_完成下列任务_
(A) 请一字不差地抄录关于Xgboost参数调优的文章中的一段：以含有“Xgboost是一种高度复杂”的字句开头，以“hon中的数据集实践该算法。”结尾。
(B) 关于Xgboost参数调优的文章中，作者为何认为应将Xgboost与lightgbm的参数调优各写成一篇文章详细说明？请用一至三句话作答。
(C) 请将关于Xgboost参数调优的文章中的句子“此外，我们还将使用Python中的数据集实践该算法。”译成英文。

_所给文本_

....

OraYang

Xgboost参数调优的完整指南及实战

引言

Xgboost是一种高度复杂的算法可以处理各种各样的数据。相信每个用过Xgboost的人都有过这样的感受：利用Xgboost构建模型十分简单，但是用Xgboost来调参提升模型就很难了。该算法使用多个参数。为了改进模型，必须对参数进行优化。但是我们很难找到实际问题的答案——你应该调整哪些参数?这些参数的理想值是什么?以前我写过一篇Xgboost与lightgbm参数对比的文章，但是感觉应该把Xgboost、lightgbm参数调优独立成两篇文章详细说明下，这样既能自己作为日后查看的笔记，又能与大家一起分享自己的理解。
在本文中，我们将学习关于XGBoost的一些有用信息的参数调优技术。此外，我们还将使用Python中的数据集实践该算法。

Xgboost的优势

有关Xgboost的前世今生，请戳：传送门。Xgboost在预测任务中有着极其强大的能力，深究其性能与背后的机理，我们总结出以下几个优势：
1.Regularization（正则化）:

Xgboost就是一个以”正则化提升“技术闻名的工具，很明显，这可以减少过拟合。

....

_所给数据_

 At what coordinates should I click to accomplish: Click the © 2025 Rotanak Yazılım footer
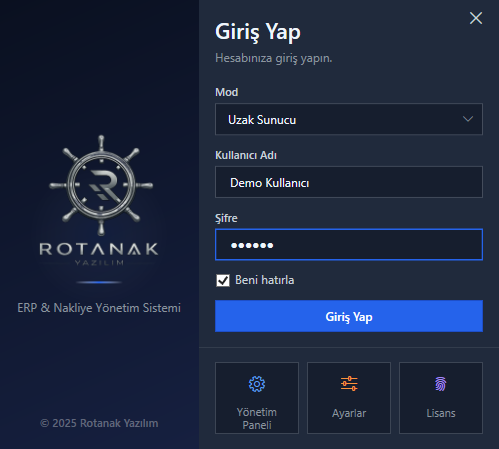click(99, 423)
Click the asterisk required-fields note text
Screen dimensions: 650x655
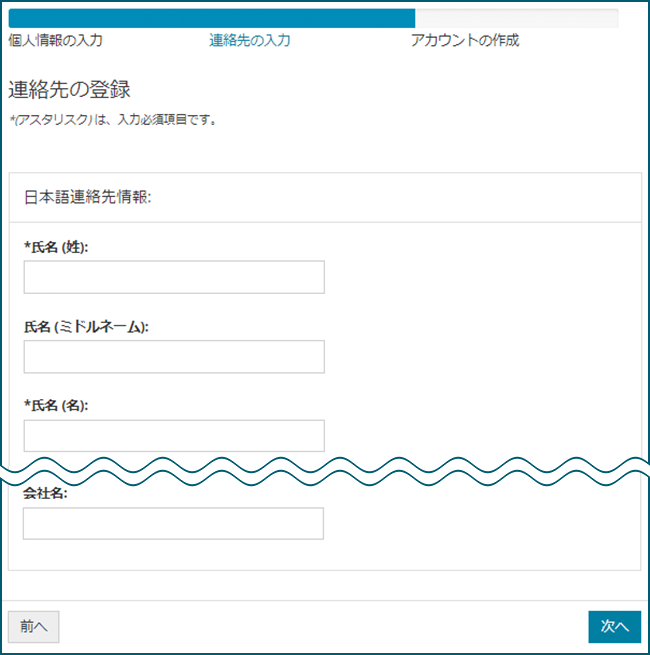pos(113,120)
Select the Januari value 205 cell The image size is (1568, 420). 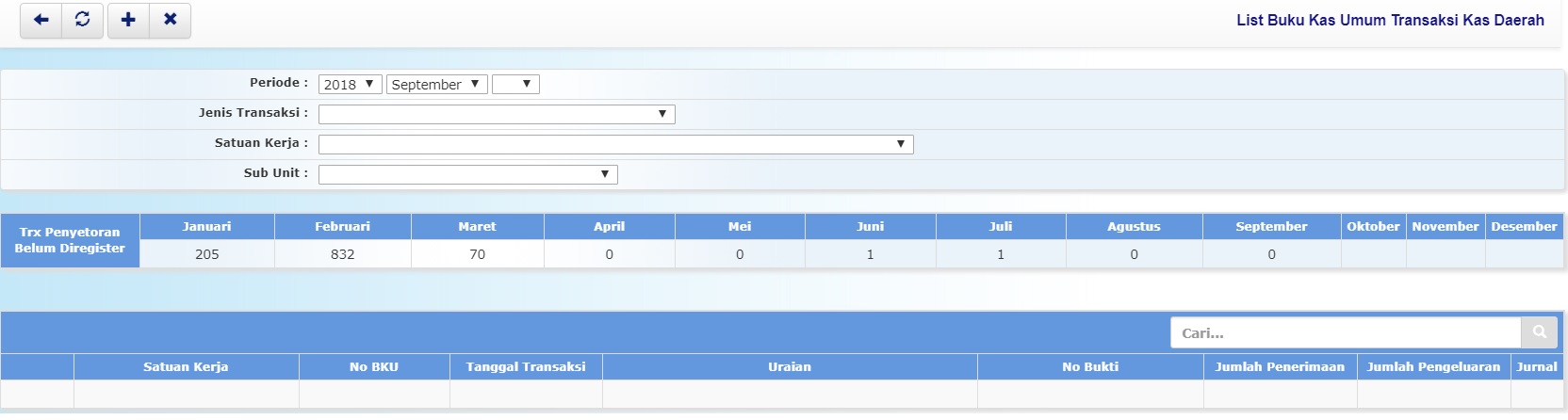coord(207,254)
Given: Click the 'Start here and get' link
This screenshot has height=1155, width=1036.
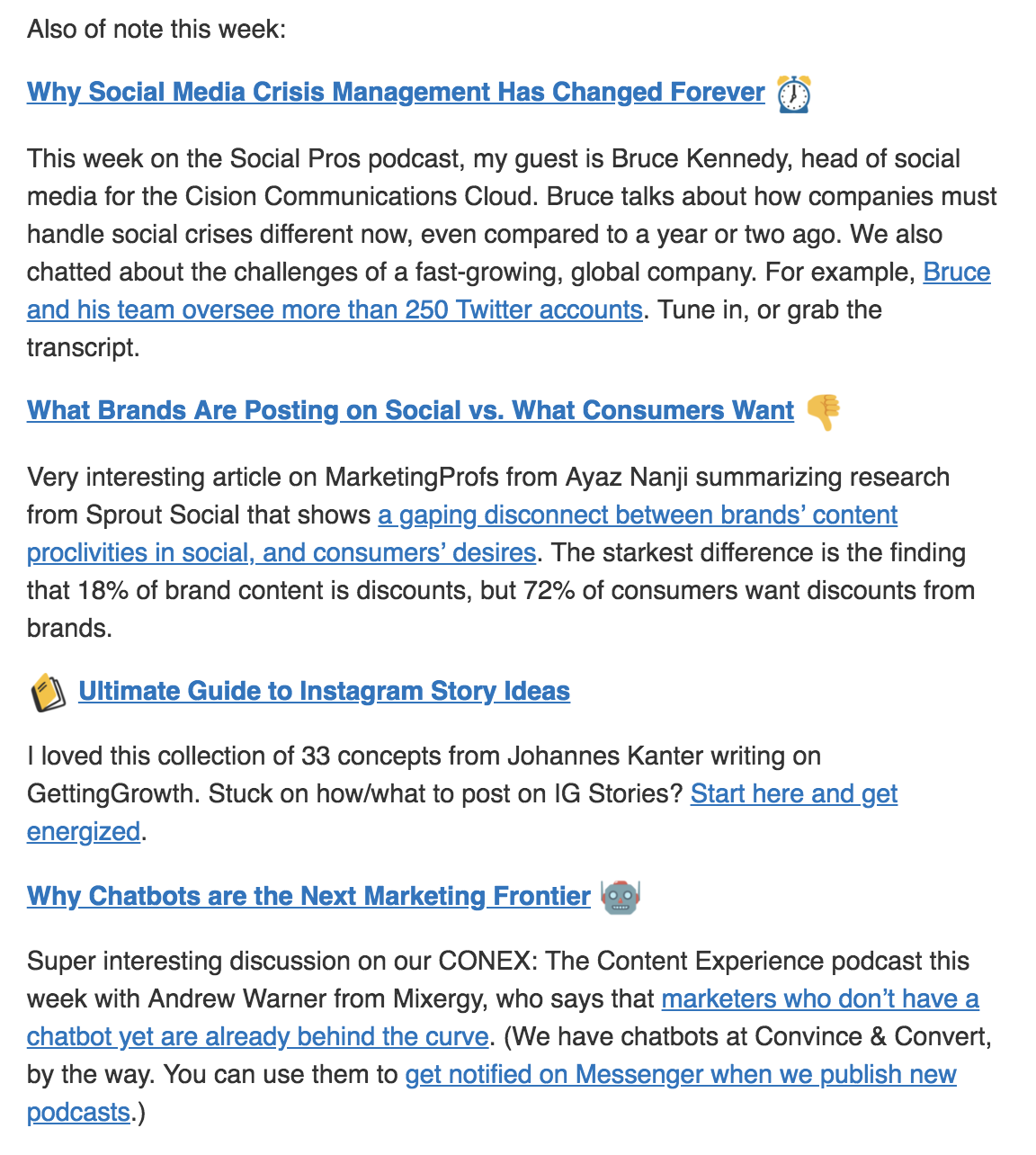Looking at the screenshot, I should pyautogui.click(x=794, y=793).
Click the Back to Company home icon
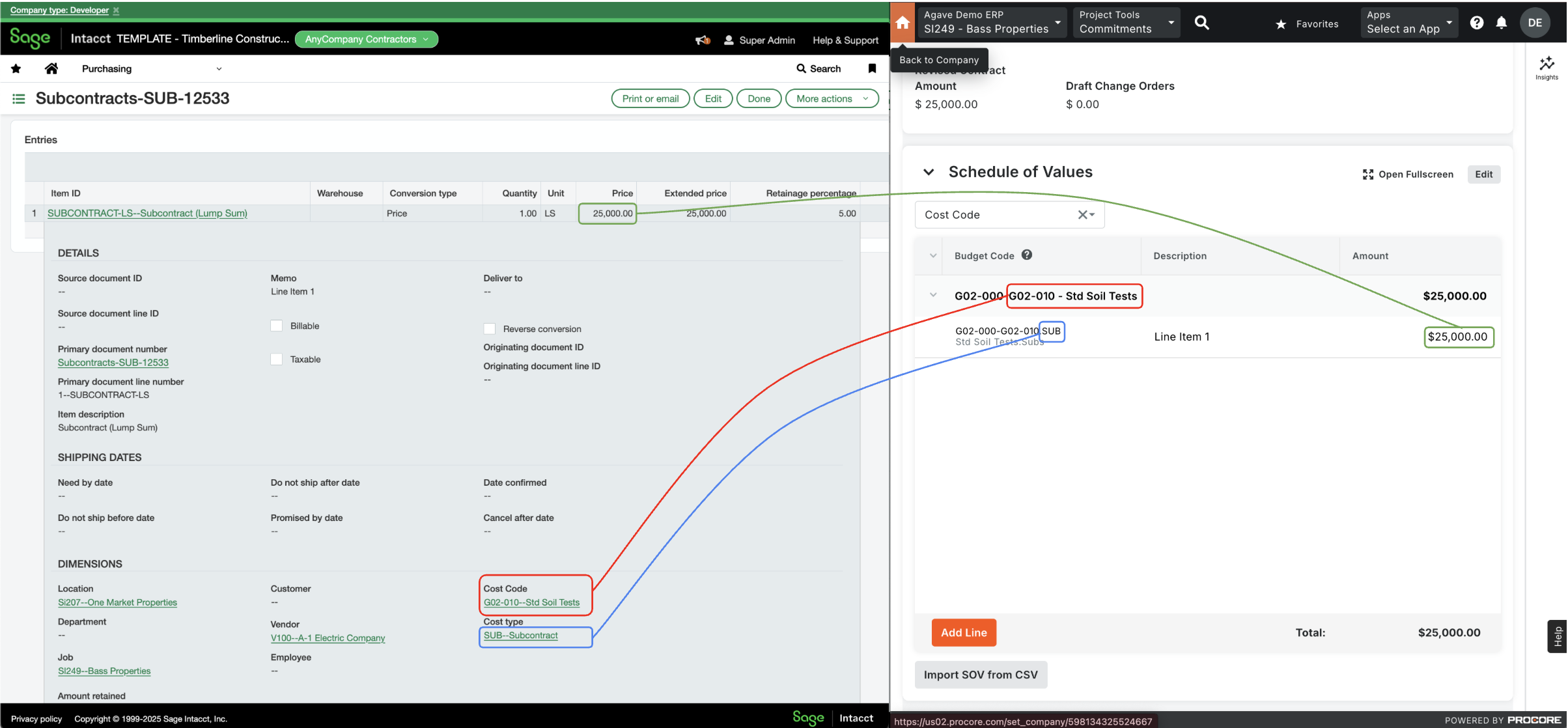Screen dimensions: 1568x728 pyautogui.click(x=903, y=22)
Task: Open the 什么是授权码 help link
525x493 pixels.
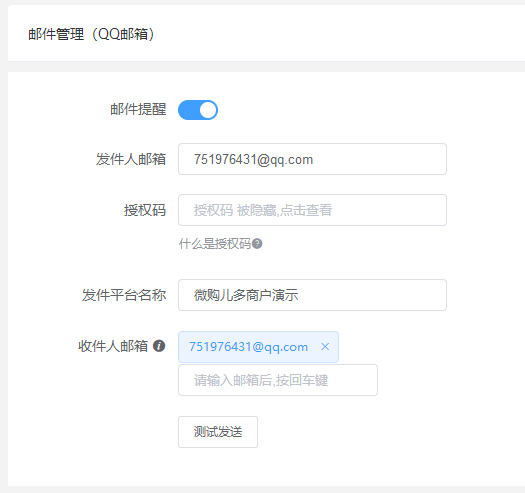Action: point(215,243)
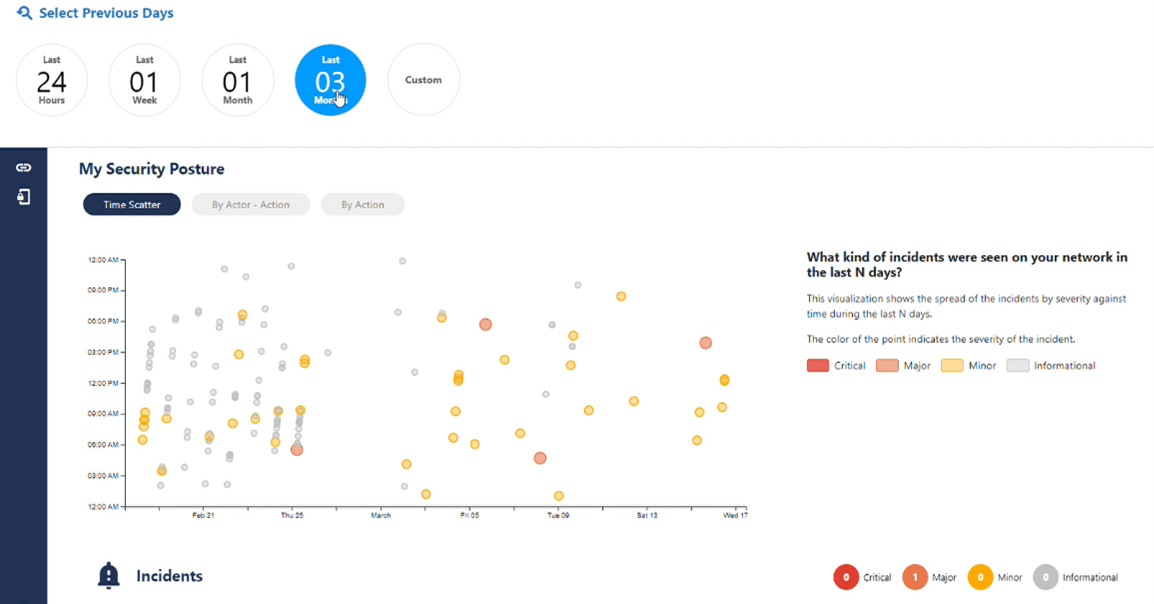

....

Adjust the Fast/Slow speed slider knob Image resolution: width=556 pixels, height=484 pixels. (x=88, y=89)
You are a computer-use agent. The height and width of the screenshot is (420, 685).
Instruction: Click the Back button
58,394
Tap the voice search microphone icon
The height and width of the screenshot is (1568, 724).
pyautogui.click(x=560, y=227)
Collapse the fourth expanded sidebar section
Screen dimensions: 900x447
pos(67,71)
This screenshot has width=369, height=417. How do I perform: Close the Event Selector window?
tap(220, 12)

....

_任务解答_
(A)
Xgboost是一种高度复杂的算法可以处理各种各样的数据。相信每个用过Xgboost的人都有过这样的感受：利用Xgboost构建模型十分简单，但是用Xgboost来调参提升模型就很难了。该算法使用多个参数。为了改进模型，必须对参数进行优化。但是我们很难找到实际问题的答案——你应该调整哪些参数?这些参数的理想值是什么?以前我写过一篇Xgboost与lightgbm参数对比的文章，但是感觉应该把Xgboost、lightgbm参数调优独立成两篇文章详细说明下，这样既能自己作为日后查看的笔记，又能与大家一起分享自己的理解。
在本文中，我们将学习关于XGBoost的一些有用信息的参数调优技术。此外，我们还将使用Python中的数据集实践该算法。

(B) 作者认为，分成两篇文章详细说明，既能作为自己日后查看的笔记，又能与大家分享自己的理解。

(C) In addition, we will also put the algorithm into practice using a dataset in Python.